With pictures excluded, retype exactly every line from the one containing "Where should I click to: Click" to the end of the records below.

-=-=-

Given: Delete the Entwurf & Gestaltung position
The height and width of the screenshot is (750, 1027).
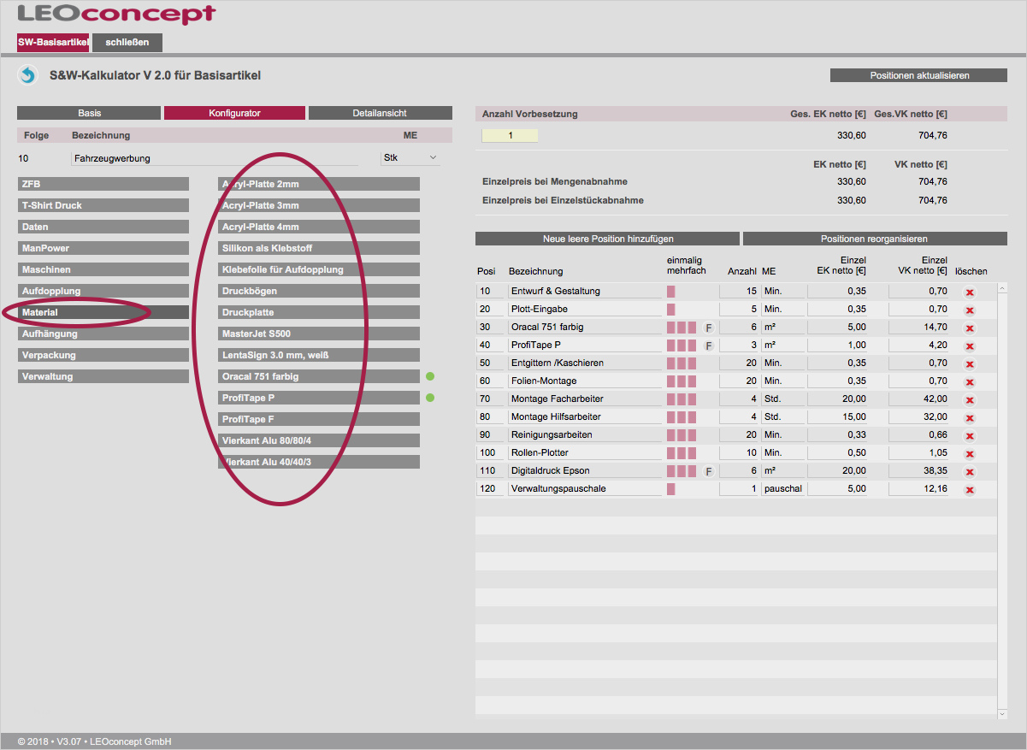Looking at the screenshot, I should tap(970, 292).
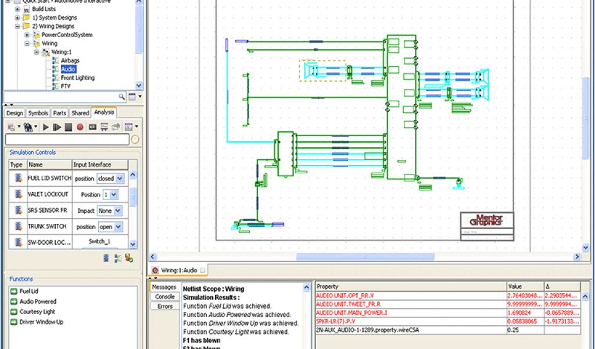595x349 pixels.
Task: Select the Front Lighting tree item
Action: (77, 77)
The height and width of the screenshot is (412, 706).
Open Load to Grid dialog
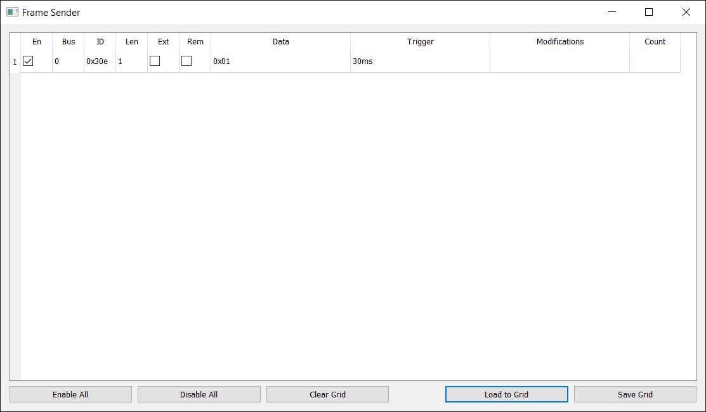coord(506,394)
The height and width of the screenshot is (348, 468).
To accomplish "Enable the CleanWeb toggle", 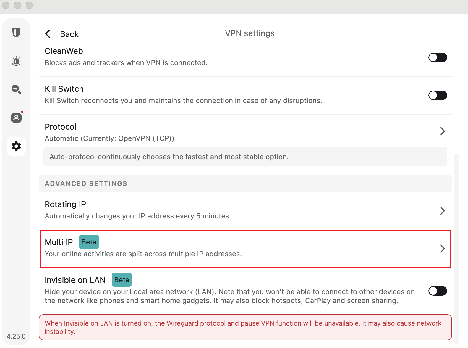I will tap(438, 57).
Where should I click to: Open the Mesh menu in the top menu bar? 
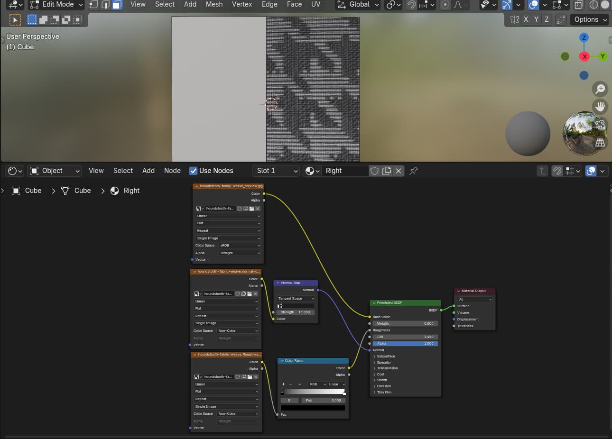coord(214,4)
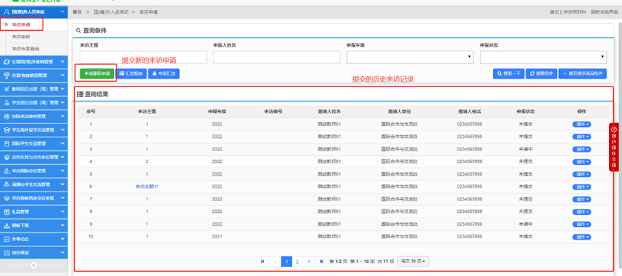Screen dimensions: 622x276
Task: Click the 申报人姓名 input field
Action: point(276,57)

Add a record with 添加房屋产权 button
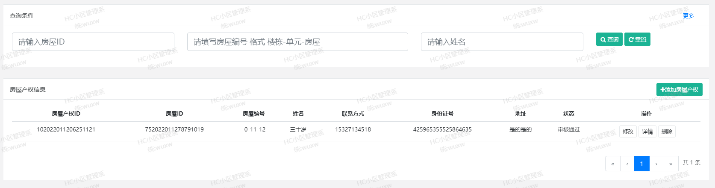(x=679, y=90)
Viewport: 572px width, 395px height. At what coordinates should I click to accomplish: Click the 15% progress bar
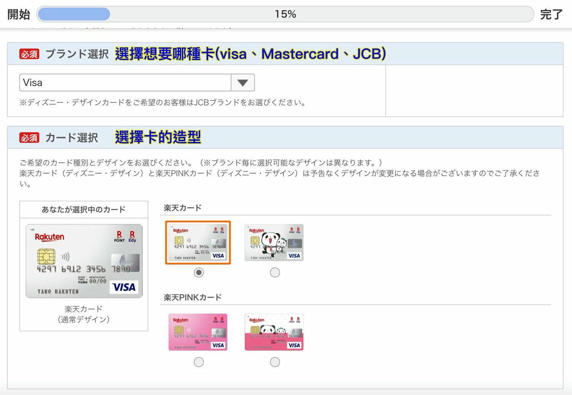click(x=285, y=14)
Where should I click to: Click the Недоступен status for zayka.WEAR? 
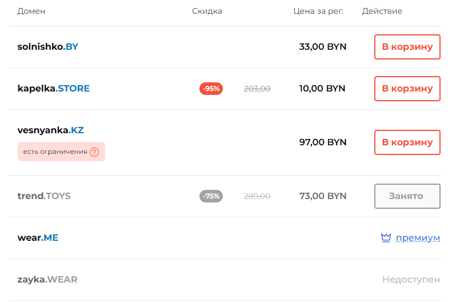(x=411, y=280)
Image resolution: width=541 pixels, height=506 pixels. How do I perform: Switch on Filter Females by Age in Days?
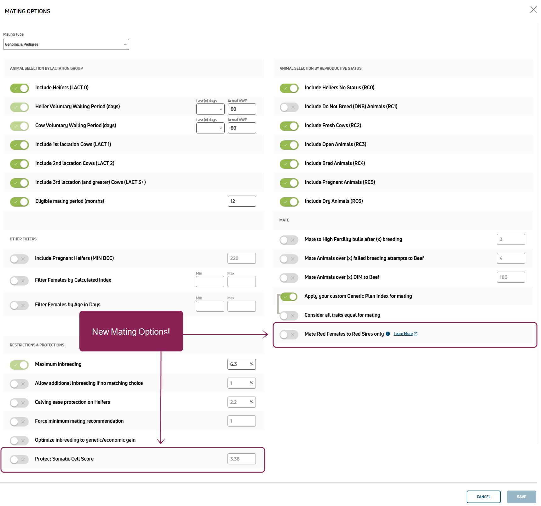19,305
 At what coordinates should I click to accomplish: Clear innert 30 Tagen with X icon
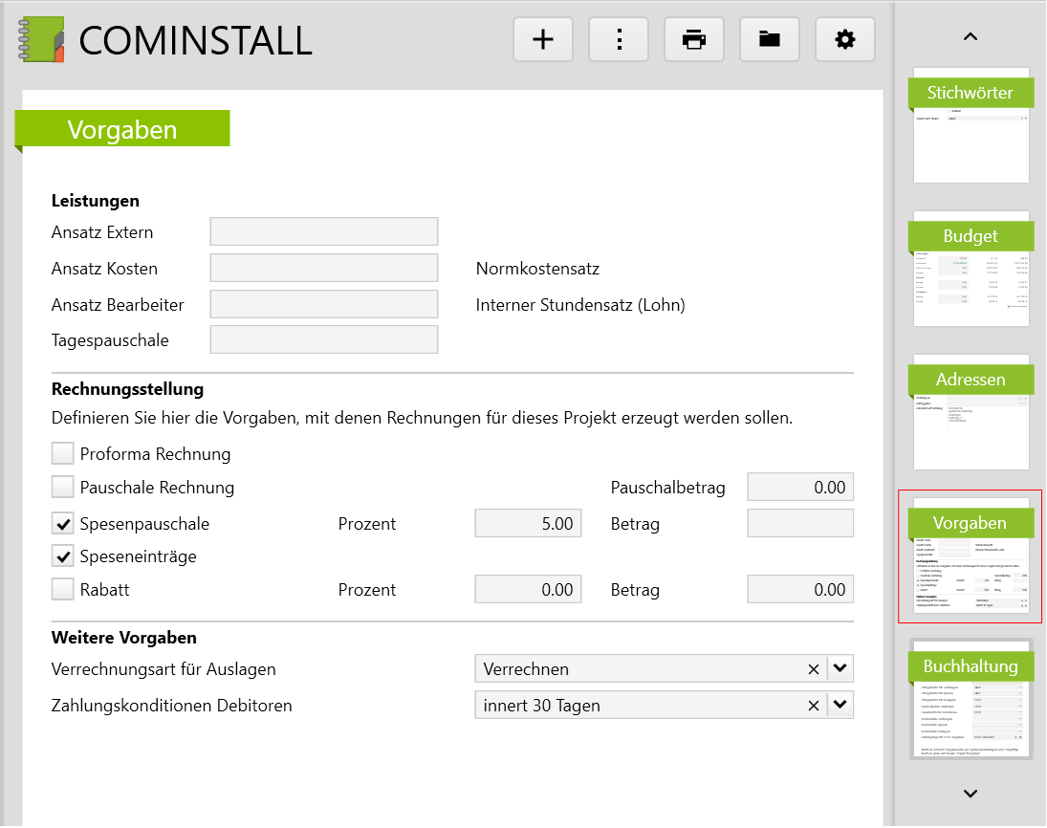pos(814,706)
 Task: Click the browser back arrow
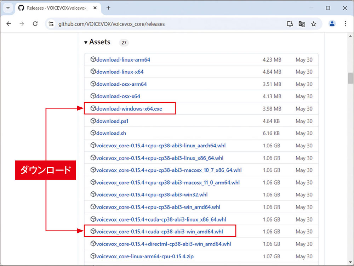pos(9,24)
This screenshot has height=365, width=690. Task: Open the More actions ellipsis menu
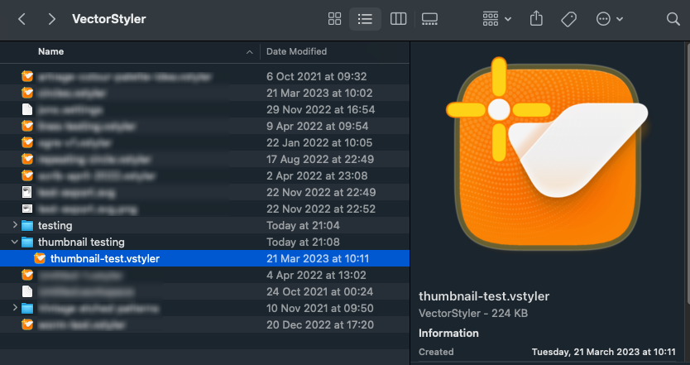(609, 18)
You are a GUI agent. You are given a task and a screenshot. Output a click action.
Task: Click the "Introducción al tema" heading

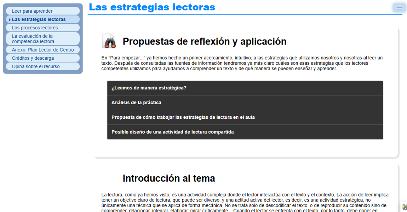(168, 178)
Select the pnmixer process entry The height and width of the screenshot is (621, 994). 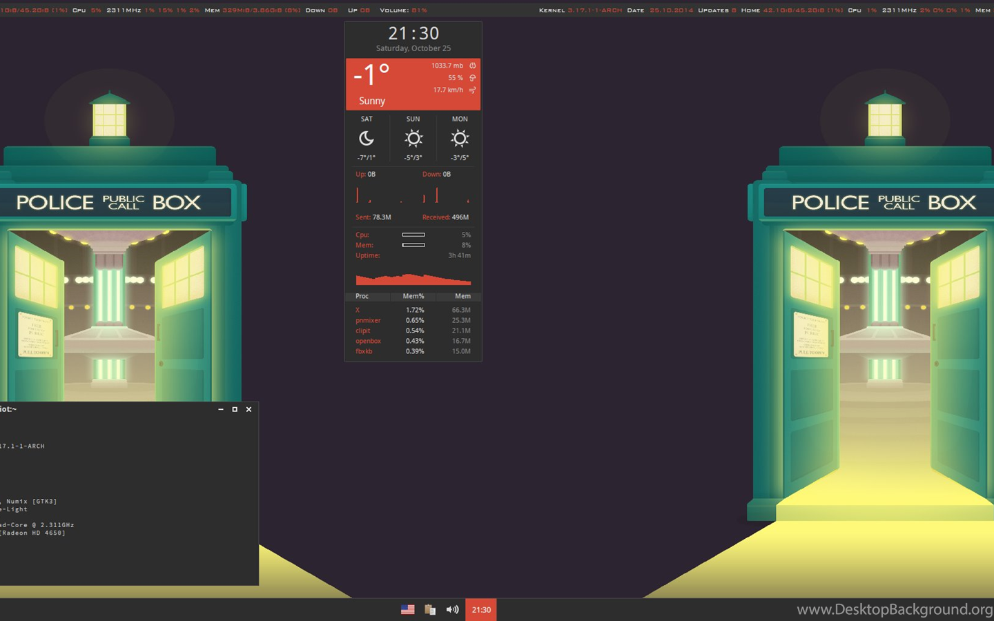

-=-=-

▸ Exercise response:
Where should I click to: Click the Недоступен status for zayka.WEAR? 
(x=411, y=280)
Image resolution: width=541 pixels, height=506 pixels. How do I perform: Switch on Filter Females by Age in Days?
19,305
 At what coordinates should I click to accomplish: Clear innert 30 Tagen with X icon
pos(814,706)
 Task: Click the browser back arrow
pos(9,24)
This screenshot has height=365, width=690. Task: Open the More actions ellipsis menu
(609, 18)
You are a GUI agent. You are given a task and a screenshot. Output a click action.
Task: Click the "Introducción al tema" heading

(168, 178)
Select the pnmixer process entry The height and width of the screenshot is (621, 994). 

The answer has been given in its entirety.